Restaurants, bars battle lime prices

Some feeling the pain, others looking for options

Mother Nature and drug cartels have caused lime prices from Mexico to skyrocket, leaving restaurants and bars with a sour taste and paying more green for the fruit.

La Gloria at the Pearl Brewery prides itself on serving up meals and drinks that taste like they came out of your own kitchen.

"Everything fresh from scratch and no matter what it costs we're going to do it," said Francisco Mannechez, the restaurant's general manager.

Limes play a key role in many of their drinks and dishes.

"We do limes in our ceviches, we do limes in our margaritas. The tea, we keep putting limes in it, so we're not going to change a single thing," said Mannechez.

The restaurant goes through up to 10,000 limes a week. Heavy rains, disease and even drug cartels have limited the supplies and caused price increases. A case of limes has risen from about $40 to nearly $120 in a matter of weeks.

"Customers aren't paying anything else," Mannechez said. "As a business, sometimes you win, sometimes you lose."

The increase has caused some to look at other sources.

Javier Gutierrez, manager for Golden Gloves Social House on Broadway, buys produce for that bar and Brooklynite.

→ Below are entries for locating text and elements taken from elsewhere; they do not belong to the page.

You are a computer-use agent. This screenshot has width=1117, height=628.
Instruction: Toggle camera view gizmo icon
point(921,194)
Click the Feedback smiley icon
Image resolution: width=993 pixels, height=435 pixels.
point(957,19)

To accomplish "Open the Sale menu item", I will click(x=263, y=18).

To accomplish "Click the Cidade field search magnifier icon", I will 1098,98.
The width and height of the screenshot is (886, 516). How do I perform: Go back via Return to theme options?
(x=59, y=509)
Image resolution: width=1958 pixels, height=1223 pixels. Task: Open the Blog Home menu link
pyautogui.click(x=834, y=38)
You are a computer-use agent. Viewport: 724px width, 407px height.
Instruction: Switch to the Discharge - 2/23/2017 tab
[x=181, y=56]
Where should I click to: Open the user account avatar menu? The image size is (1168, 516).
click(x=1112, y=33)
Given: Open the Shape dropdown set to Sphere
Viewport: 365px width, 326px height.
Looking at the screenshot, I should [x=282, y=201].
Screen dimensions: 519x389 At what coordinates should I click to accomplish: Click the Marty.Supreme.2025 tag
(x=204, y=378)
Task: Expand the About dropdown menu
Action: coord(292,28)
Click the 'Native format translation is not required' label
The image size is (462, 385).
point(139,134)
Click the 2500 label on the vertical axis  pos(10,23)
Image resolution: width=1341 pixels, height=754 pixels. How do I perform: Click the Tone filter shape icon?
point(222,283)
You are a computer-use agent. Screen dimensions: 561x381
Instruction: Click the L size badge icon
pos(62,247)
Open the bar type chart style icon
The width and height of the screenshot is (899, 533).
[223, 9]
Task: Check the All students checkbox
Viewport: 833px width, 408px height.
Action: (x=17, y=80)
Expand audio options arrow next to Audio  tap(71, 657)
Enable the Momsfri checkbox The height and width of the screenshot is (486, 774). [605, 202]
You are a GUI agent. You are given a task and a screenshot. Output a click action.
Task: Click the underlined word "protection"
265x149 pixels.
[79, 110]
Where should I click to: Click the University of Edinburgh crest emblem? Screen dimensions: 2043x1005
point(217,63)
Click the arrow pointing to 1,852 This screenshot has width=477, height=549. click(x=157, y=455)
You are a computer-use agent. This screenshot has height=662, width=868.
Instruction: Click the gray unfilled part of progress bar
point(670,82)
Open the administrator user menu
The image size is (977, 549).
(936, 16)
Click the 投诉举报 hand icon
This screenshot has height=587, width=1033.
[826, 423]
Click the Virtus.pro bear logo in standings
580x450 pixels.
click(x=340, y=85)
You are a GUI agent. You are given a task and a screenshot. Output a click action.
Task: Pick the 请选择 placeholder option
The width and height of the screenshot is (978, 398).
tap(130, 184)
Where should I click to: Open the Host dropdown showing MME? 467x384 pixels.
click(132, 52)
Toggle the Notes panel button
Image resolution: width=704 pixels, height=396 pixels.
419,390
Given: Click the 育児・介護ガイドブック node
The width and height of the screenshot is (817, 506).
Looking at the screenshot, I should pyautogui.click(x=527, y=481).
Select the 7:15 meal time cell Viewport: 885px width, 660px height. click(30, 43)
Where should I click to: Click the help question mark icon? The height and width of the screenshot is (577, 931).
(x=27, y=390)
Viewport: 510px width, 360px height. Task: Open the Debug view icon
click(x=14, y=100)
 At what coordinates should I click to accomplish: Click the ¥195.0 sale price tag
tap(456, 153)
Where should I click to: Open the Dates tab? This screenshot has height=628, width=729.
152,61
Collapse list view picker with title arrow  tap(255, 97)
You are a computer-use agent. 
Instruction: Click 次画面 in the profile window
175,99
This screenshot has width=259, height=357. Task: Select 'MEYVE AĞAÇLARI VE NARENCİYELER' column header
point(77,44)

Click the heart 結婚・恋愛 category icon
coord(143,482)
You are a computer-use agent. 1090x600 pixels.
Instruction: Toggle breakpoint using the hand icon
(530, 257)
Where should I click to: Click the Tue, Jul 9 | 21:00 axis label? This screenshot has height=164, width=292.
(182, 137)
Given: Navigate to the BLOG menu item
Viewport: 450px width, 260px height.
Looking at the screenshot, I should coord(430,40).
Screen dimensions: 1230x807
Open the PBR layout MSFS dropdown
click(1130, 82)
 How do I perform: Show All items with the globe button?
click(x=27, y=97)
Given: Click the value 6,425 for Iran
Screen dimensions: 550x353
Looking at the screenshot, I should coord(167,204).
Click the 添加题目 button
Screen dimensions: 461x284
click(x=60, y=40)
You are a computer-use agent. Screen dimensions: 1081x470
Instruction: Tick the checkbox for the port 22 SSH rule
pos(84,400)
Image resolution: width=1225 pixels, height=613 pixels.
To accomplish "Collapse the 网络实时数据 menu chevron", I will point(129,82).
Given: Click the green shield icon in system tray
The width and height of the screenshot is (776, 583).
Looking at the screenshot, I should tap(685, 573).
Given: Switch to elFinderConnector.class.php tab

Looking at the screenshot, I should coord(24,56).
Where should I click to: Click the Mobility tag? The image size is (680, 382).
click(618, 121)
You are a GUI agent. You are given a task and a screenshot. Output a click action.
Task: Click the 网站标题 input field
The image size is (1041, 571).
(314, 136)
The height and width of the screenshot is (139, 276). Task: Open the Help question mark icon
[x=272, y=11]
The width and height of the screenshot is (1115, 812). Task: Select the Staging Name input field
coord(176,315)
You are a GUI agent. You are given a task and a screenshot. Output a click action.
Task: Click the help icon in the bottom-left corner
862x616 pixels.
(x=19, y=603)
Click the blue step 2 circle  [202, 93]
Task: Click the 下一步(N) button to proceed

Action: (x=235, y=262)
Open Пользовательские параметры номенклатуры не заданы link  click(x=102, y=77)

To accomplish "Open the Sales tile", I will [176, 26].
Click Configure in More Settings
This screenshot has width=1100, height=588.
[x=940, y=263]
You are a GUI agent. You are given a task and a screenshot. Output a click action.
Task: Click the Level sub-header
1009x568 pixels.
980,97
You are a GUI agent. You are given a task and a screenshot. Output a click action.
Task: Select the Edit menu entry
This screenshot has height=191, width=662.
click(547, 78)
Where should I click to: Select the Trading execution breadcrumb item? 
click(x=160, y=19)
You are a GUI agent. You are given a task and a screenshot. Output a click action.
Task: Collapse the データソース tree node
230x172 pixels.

The increase has set in motion a bit of a "plan B."

"All in all, it's mostly trying to find the best product at the best price for us," said Gutierrez. "We've outsourced pre-squeezed lime juice which is a little bit cheaper for us since we're doing high volume with that."

But what they won't do is break taboos to save a penny or 10.

"Adding a garnish to what would be a normal gin and tonic with a lime garnish. It's sort of blasphemous adding a lemon to that," said Gutierrez.